### Source extract
* Begin *

The amendment includes Articles 2, 2A, 31, 203A to 203J, 227 to 231 and
260(3) (a) and (b) in the PCO 1. Article 2 says that Islam will be the
state religion of Pakistan. Article 2A, introduced by General Ziaul Haq,
makes the Objectives Resolution a substantive provision of the
Constitution. Article 31 deals with the Islamic way of life. Articles
203A to 203J relate to the Federal Shariat Court and its functioning.
Article 227 contains provisions relating to the Holy Quran and Sunnah.
Article 228 describes the composition of the Islamic Council, while
Article 229 delineates the process of reference by Parliament on any
question to the Islamic Council, and Article 230 deals with the
functions of the Council. Article 231 gives the rules of procedure of
the Islamic Council. Article 260(3)(a) and (b) define 'Muslim' and
'Non-Muslim'.

The concession to the religious forces is the latest example of how the
government has been seen to treat religious parties with kid gloves. It
started off with a bang when it declared that deeni madaris preaching
sectarianism and preparing young men for militant activities would be
reined in and their curricula modernised. Nowadays, the spokesman for
the idea, Interior Minister Moinuddin Haider, is heard more often
defending the madaris than analysing their previously perceived faults.
The growth of armed militias under the aegis of jihadi groups had
persuaded the government in its early days to go for a deweaponisation
programme. Not much has been heard of it since. When the government
timidly tried to bring in a change in the blasphemy law procedure for
registering a case in order to prevent the abuse of the provision as in
many cases in the past, it retreated fast when the religious parties
protested. We now hear noises gaining in volume that the government is
'considering' the question of whether to revert to the Friday weekly
holiday, a demand only being voiced by the religious obscurantists
without reference to what the Quran has to say on the matter.

On the Islamic injunctions though, even a critical level of protest by
the religious forces did not seem to be needed. The government seems to
have caved in of its own volition, citing what was a virtually
non-existent situation of 'doubts' about the government's commitment to
include the Islamic provisions in the PCO. The government has tried to
explain the measure as intended to put to rest suspicions that it was
reluctant to promulgate these provisions as part of the PCO in order to
pave the way for a liberal and secular outlook in society. The question
is, how and where were these 'doubts' and suspicions being expressed in
a manner that the government felt obliged to respond? The fact of the
matter is that the religious parties do not command a mass following.
They do have a nuisance value, one that they have used to great effect
to hold successive governments hostage to their own agendas and
interpretations of our faith, since the days of Ziaul Haq.

Whatever the following or influence of the religious forces, the measure
will no doubt disappoint all those liberals and 'democrats' who had
pinned great faith on the early messages received from the chief
executive. These messages persuaded some of these heroes of civil
society to join the government. Since two at least have taken on the
onerous responsibility of being pointmen for the Federal and Punjab
governments respectively, they will have a hard time explaining where
their expectations from the military government now stand. The
government has seen fit to pick and choose which of the provisions of
the suspended Constitution to remove out of the deep freeze of abeyance,
and which to leave in suspended animation. On questions concerning
fundamental rights, for example, there is no sign of an equal concern.

* End *

### Information supplied

* Begin *

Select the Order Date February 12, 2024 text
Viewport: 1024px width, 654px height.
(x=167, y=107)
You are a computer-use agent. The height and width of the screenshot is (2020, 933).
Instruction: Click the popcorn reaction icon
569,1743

* End *
* Begin *

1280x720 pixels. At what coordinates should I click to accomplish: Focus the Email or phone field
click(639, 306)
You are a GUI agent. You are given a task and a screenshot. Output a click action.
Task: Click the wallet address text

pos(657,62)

* End *
* Begin *

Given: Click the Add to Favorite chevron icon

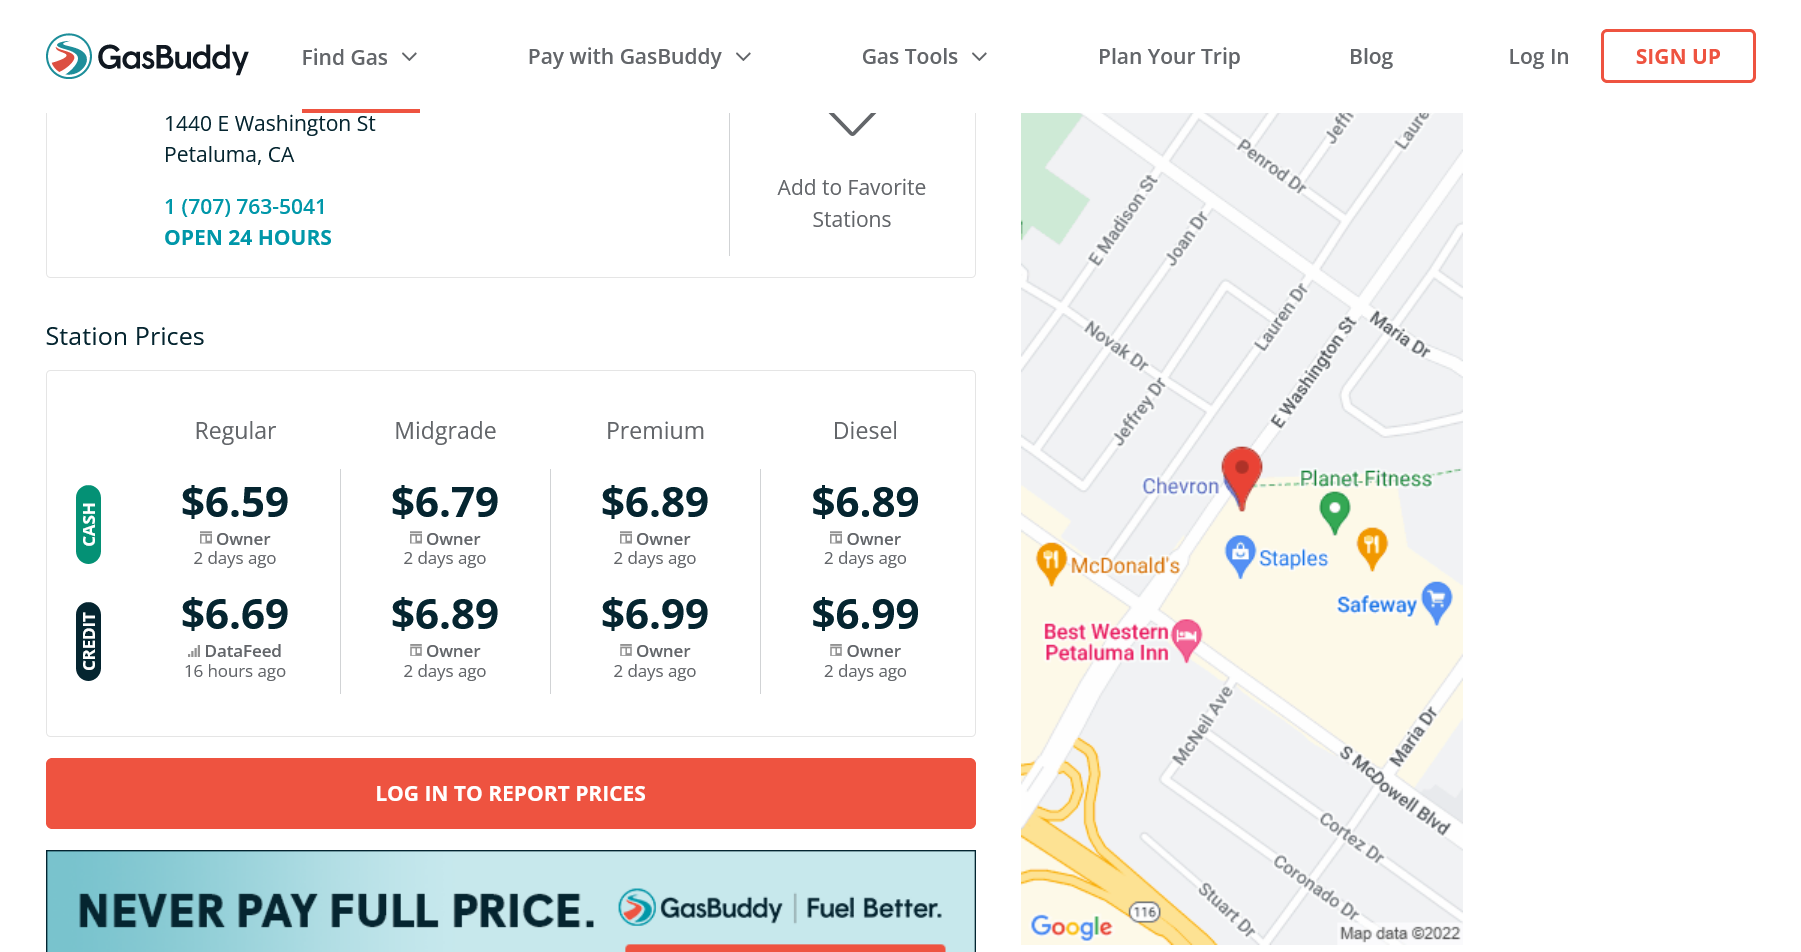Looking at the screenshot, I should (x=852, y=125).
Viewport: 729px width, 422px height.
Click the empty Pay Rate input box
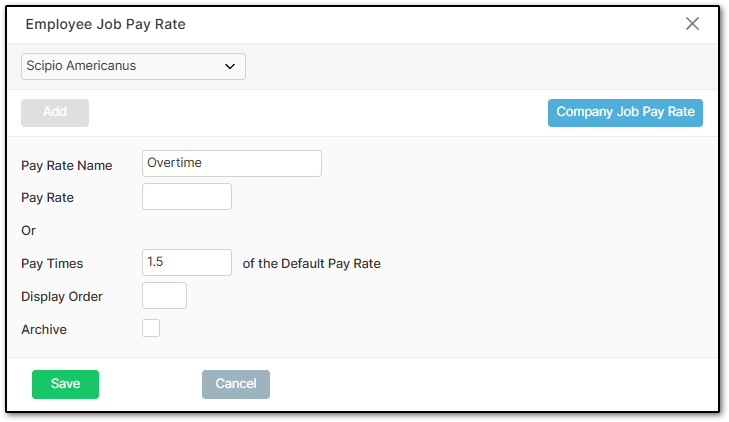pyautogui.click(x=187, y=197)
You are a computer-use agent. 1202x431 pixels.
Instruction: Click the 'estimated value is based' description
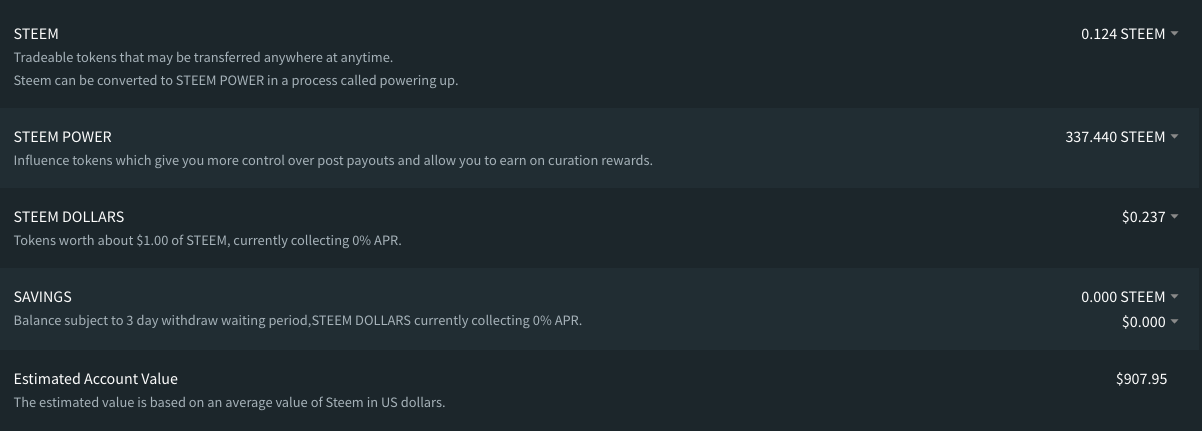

* End *

### Given exercise 1
Repeat word for word the passage of the editorial on the Islamic provisions that begins at the words "The growth of" and stops after the words "on the matter.".
### Given exercise 2
Carry on with the editorial on the Islamic provisions, starting after its last sentence.
The records aren't needed for anything here.

### Right answer 1
The growth of armed militias under the aegis of jihadi groups had
persuaded the government in its early days to go for a deweaponisation
programme. Not much has been heard of it since. When the government
timidly tried to bring in a change in the blasphemy law procedure for
registering a case in order to prevent the abuse of the provision as in
many cases in the past, it retreated fast when the religious parties
protested. We now hear noises gaining in volume that the government is
'considering' the question of whether to revert to the Friday weekly
holiday, a demand only being voiced by the religious obscurantists
without reference to what the Quran has to say on the matter.

### Right answer 2
The military government has been inclined not to rock the boat of its
relationship with the religious parties. This relationship is of
strategic importance for both the Afghanistan situation as well as
Kashmir. It is a relationship that has grown by leaps and bounds since
the days of Ziaul Haq. Justifications for letting the Afghan Mujahideen
have the run of the land were put forward at the time by referring to
the need to halt the Soviet juggernaut across the Hindu Kush. Whatever
the merits of that policy, its illegitimate offspring has been the
mushroom growth of militias which initially portrayed themselves as
concerned only with the jihad in Kashmir, but of late have felt
confident enough to declare that their jihad extends to Pakistan itself.

What successive governments have failed to visualise is the risks
attendant upon an armed force in society which is answerable only
tentatively to the established authority of the state, and that too to
the extent that the purposes of the state coincide with the declared
intent of the religious militias. Is it not possible to envisage a
scenario where these hitherto congruent interests may diverge? For
example, if economic compulsions force Pakistan's hand to reduce support
for militant activity beyond its borders, would that not have the
potential to pit these fundamentalist forces against established
authority? The guardians of our security, territorial as well as
ideological, have been provided much room for thought here.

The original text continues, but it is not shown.